=== Information supplied ===

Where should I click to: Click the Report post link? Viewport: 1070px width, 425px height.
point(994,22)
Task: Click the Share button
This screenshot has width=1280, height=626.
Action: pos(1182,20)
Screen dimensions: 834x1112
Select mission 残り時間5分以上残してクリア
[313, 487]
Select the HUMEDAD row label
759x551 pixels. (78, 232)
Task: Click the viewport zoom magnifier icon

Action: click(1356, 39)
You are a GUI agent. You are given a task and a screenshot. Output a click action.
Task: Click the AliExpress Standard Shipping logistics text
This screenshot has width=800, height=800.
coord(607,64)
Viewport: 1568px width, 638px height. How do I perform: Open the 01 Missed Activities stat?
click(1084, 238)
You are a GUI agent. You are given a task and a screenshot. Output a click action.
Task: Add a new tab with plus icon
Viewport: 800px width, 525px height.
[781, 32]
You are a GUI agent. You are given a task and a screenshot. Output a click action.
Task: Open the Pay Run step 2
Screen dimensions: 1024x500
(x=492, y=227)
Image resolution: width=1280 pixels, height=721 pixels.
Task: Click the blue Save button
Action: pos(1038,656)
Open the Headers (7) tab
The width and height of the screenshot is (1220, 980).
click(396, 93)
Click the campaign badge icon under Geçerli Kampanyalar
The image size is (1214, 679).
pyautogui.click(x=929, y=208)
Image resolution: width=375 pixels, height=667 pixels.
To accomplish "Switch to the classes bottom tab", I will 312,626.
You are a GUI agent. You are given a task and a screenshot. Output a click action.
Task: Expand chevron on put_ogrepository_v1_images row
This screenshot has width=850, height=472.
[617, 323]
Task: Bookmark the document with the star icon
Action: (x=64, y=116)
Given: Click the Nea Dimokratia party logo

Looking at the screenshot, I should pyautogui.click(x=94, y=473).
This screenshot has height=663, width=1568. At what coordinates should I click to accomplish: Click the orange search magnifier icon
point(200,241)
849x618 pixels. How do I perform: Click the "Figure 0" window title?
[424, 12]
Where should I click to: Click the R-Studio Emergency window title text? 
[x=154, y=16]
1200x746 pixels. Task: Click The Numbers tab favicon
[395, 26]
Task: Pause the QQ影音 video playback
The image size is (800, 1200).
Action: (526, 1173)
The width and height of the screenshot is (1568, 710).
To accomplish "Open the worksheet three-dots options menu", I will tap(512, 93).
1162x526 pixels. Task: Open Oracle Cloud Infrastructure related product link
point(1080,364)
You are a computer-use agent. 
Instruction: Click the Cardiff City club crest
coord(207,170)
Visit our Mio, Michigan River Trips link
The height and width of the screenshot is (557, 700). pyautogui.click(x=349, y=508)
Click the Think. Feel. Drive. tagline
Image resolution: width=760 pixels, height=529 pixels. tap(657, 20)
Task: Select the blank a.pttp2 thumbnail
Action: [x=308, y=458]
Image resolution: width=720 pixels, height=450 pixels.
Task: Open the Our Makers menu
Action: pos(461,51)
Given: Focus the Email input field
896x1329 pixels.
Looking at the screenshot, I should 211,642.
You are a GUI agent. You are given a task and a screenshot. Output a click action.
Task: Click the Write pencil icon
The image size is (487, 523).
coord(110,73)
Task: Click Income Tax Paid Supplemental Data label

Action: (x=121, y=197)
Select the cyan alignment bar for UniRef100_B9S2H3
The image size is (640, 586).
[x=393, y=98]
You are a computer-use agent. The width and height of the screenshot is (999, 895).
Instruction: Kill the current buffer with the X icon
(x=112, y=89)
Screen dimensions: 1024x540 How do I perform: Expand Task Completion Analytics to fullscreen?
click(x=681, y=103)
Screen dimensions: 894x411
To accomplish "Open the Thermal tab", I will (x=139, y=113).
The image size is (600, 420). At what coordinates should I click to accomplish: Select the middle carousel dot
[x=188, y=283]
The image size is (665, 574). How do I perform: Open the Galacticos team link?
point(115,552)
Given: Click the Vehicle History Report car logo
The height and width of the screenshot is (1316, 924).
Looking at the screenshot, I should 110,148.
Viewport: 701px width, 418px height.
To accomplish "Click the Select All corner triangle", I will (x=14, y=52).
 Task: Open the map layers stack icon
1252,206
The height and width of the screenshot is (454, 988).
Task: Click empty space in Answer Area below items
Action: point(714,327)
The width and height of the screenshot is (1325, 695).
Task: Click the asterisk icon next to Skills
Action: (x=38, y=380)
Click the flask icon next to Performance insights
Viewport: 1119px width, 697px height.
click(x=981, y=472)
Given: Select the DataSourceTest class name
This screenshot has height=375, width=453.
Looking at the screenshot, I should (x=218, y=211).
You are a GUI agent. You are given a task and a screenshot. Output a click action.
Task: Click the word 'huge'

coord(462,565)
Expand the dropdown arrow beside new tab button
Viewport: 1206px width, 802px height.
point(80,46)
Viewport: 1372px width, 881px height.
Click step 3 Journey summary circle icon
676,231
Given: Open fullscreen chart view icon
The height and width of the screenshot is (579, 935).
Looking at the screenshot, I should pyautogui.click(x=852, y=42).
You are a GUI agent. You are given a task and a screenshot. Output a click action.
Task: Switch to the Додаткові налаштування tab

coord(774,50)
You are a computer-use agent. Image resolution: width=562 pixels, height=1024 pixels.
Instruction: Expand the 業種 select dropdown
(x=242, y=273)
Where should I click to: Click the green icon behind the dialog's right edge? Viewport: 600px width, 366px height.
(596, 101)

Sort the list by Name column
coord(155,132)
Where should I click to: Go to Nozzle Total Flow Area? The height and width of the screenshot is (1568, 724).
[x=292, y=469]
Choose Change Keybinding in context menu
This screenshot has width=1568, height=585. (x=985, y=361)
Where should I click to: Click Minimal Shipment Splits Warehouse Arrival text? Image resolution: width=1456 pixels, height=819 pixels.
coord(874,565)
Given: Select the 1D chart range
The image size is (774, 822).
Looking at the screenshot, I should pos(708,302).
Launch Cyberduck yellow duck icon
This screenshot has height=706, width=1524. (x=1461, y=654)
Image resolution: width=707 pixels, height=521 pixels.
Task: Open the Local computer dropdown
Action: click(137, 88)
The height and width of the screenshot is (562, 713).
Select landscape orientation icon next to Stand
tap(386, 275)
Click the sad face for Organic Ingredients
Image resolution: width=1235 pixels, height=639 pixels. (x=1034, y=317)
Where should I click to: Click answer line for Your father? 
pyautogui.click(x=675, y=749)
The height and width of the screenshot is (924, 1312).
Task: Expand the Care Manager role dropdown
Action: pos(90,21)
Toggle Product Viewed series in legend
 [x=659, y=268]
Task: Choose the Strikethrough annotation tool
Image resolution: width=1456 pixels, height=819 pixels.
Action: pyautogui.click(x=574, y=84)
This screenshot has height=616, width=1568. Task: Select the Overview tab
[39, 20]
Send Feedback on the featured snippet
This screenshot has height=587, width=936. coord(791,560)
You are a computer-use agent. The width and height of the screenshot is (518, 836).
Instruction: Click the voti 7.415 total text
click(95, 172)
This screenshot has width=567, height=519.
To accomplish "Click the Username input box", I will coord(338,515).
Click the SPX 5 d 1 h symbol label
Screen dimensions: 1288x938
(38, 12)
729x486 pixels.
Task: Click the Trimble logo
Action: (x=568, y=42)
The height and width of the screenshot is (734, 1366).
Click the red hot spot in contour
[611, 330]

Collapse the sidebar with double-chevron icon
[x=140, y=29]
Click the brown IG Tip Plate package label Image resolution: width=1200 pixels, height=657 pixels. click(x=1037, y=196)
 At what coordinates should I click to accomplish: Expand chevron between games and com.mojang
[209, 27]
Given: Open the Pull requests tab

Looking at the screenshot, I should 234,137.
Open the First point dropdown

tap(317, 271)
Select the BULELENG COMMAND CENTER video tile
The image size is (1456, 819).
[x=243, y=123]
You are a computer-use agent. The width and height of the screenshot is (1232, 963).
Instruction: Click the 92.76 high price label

===

**Problem to work on:**
Write the listing out once more, keeping each word as it is.

**Your response:**
Where should I click to: Click the Report post link? Viewport: 1070px width, 425px height.
point(994,22)
Task: Click the Share button
This screenshot has width=1280, height=626.
Action: pos(1182,20)
Screen dimensions: 834x1112
Select mission 残り時間5分以上残してクリア
[313, 487]
Select the HUMEDAD row label
759x551 pixels. (78, 232)
Task: Click the viewport zoom magnifier icon

Action: click(1356, 39)
You are a GUI agent. You are given a task and a screenshot. Output a click action.
Task: Click the AliExpress Standard Shipping logistics text
This screenshot has width=800, height=800.
coord(607,64)
Viewport: 1568px width, 638px height. How do I perform: Open the 01 Missed Activities stat?
click(1084, 238)
You are a GUI agent. You are given a task and a screenshot. Output a click action.
Task: Add a new tab with plus icon
Viewport: 800px width, 525px height.
[781, 32]
You are a GUI agent. You are given a task and a screenshot. Output a click action.
Task: Open the Pay Run step 2
Screen dimensions: 1024x500
(x=492, y=227)
Image resolution: width=1280 pixels, height=721 pixels.
Task: Click the blue Save button
Action: pos(1038,656)
Open the Headers (7) tab
The width and height of the screenshot is (1220, 980).
click(396, 93)
Click the campaign badge icon under Geçerli Kampanyalar
The image size is (1214, 679).
pyautogui.click(x=929, y=208)
Image resolution: width=375 pixels, height=667 pixels.
To accomplish "Switch to the classes bottom tab", I will 312,626.
You are a GUI agent. You are given a task and a screenshot. Output a click action.
Task: Expand chevron on put_ogrepository_v1_images row
This screenshot has width=850, height=472.
[617, 323]
Task: Bookmark the document with the star icon
Action: (x=64, y=116)
Given: Click the Nea Dimokratia party logo

Looking at the screenshot, I should pyautogui.click(x=94, y=473).
This screenshot has height=663, width=1568. At what coordinates should I click to accomplish: Click the orange search magnifier icon
point(200,241)
849x618 pixels. How do I perform: Click the "Figure 0" window title?
[424, 12]
Where should I click to: Click the R-Studio Emergency window title text? 
[x=154, y=16]
1200x746 pixels. Task: Click The Numbers tab favicon
[395, 26]
Task: Pause the QQ影音 video playback
The image size is (800, 1200).
Action: (526, 1173)
The width and height of the screenshot is (1568, 710).
To accomplish "Open the worksheet three-dots options menu", I will tap(512, 93).
1162x526 pixels. Task: Open Oracle Cloud Infrastructure related product link
point(1080,364)
You are a computer-use agent. 
Instruction: Click the Cardiff City club crest
coord(207,170)
Visit our Mio, Michigan River Trips link
The height and width of the screenshot is (557, 700). pyautogui.click(x=349, y=508)
Click the Think. Feel. Drive. tagline
Image resolution: width=760 pixels, height=529 pixels. tap(657, 20)
Task: Select the blank a.pttp2 thumbnail
Action: [x=308, y=458]
Image resolution: width=720 pixels, height=450 pixels.
Task: Open the Our Makers menu
Action: pos(461,51)
Given: Focus the Email input field
896x1329 pixels.
Looking at the screenshot, I should 211,642.
You are a GUI agent. You are given a task and a screenshot. Output a click action.
Task: Click the Write pencil icon
The image size is (487, 523).
coord(110,73)
Task: Click Income Tax Paid Supplemental Data label

Action: (x=121, y=197)
Select the cyan alignment bar for UniRef100_B9S2H3
The image size is (640, 586).
[x=393, y=98]
You are a computer-use agent. The width and height of the screenshot is (999, 895).
Instruction: Kill the current buffer with the X icon
(x=112, y=89)
Screen dimensions: 1024x540 How do I perform: Expand Task Completion Analytics to fullscreen?
click(x=681, y=103)
Screen dimensions: 894x411
To accomplish "Open the Thermal tab", I will (x=139, y=113).
The image size is (600, 420). At what coordinates should I click to accomplish: Select the middle carousel dot
[x=188, y=283]
The image size is (665, 574). How do I perform: Open the Galacticos team link?
point(115,552)
Given: Click the Vehicle History Report car logo
The height and width of the screenshot is (1316, 924).
Looking at the screenshot, I should 110,148.
Viewport: 701px width, 418px height.
To accomplish "Click the Select All corner triangle", I will (x=14, y=52).
 Task: Open the map layers stack icon
1252,206
The height and width of the screenshot is (454, 988).
Task: Click empty space in Answer Area below items
Action: point(714,327)
The width and height of the screenshot is (1325, 695).
Task: Click the asterisk icon next to Skills
Action: (x=38, y=380)
Click the flask icon next to Performance insights
Viewport: 1119px width, 697px height.
click(x=981, y=472)
Given: Select the DataSourceTest class name
This screenshot has height=375, width=453.
Looking at the screenshot, I should (x=218, y=211).
You are a GUI agent. You are given a task and a screenshot. Output a click action.
Task: Click the word 'huge'

coord(462,565)
Expand the dropdown arrow beside new tab button
Viewport: 1206px width, 802px height.
point(80,46)
Viewport: 1372px width, 881px height.
Click step 3 Journey summary circle icon
676,231
Given: Open fullscreen chart view icon
The height and width of the screenshot is (579, 935).
Looking at the screenshot, I should pyautogui.click(x=852, y=42).
You are a GUI agent. You are given a task and a screenshot. Output a click action.
Task: Switch to the Додаткові налаштування tab

coord(774,50)
You are a computer-use agent. Image resolution: width=562 pixels, height=1024 pixels.
Instruction: Expand the 業種 select dropdown
(x=242, y=273)
Where should I click to: Click the green icon behind the dialog's right edge? Viewport: 600px width, 366px height.
(596, 101)

Sort the list by Name column
coord(155,132)
Where should I click to: Go to Nozzle Total Flow Area? The height and width of the screenshot is (1568, 724).
[x=292, y=469]
Choose Change Keybinding in context menu
This screenshot has width=1568, height=585. (x=985, y=361)
Where should I click to: Click Minimal Shipment Splits Warehouse Arrival text? Image resolution: width=1456 pixels, height=819 pixels.
coord(874,565)
Given: Select the 1D chart range
The image size is (774, 822).
Looking at the screenshot, I should pos(708,302).
Launch Cyberduck yellow duck icon
This screenshot has height=706, width=1524. (x=1461, y=654)
Image resolution: width=707 pixels, height=521 pixels.
Task: Open the Local computer dropdown
Action: click(137, 88)
The height and width of the screenshot is (562, 713).
Select landscape orientation icon next to Stand
tap(386, 275)
Click the sad face for Organic Ingredients
Image resolution: width=1235 pixels, height=639 pixels. (x=1034, y=317)
Where should I click to: Click answer line for Your father? 
pyautogui.click(x=675, y=749)
The height and width of the screenshot is (924, 1312).
Task: Expand the Care Manager role dropdown
Action: pos(90,21)
Toggle Product Viewed series in legend
 [x=659, y=268]
Task: Choose the Strikethrough annotation tool
Image resolution: width=1456 pixels, height=819 pixels.
Action: pyautogui.click(x=574, y=84)
This screenshot has height=616, width=1568. Task: Select the Overview tab
[39, 20]
Send Feedback on the featured snippet
This screenshot has height=587, width=936. coord(791,560)
You are a computer-use agent. The width and height of the screenshot is (518, 836).
Instruction: Click the voti 7.415 total text
click(95, 172)
This screenshot has width=567, height=519.
To accomplish "Click the Username input box", I will coord(338,515).
Click the SPX 5 d 1 h symbol label
Screen dimensions: 1288x938
(38, 12)
729x486 pixels.
Task: Click the Trimble logo
Action: (x=568, y=42)
The height and width of the screenshot is (734, 1366).
Click the red hot spot in contour
[611, 330]

Collapse the sidebar with double-chevron icon
[x=140, y=29]
Click the brown IG Tip Plate package label Image resolution: width=1200 pixels, height=657 pixels. click(x=1037, y=196)
 At what coordinates should I click to accomplish: Expand chevron between games and com.mojang
[209, 27]
Given: Open the Pull requests tab

Looking at the screenshot, I should 234,137.
Open the First point dropdown

tap(317, 271)
Select the BULELENG COMMAND CENTER video tile
The image size is (1456, 819).
[x=243, y=123]
You are a computer-use agent. The width and height of the screenshot is (1232, 963).
Instruction: Click the 92.76 high price label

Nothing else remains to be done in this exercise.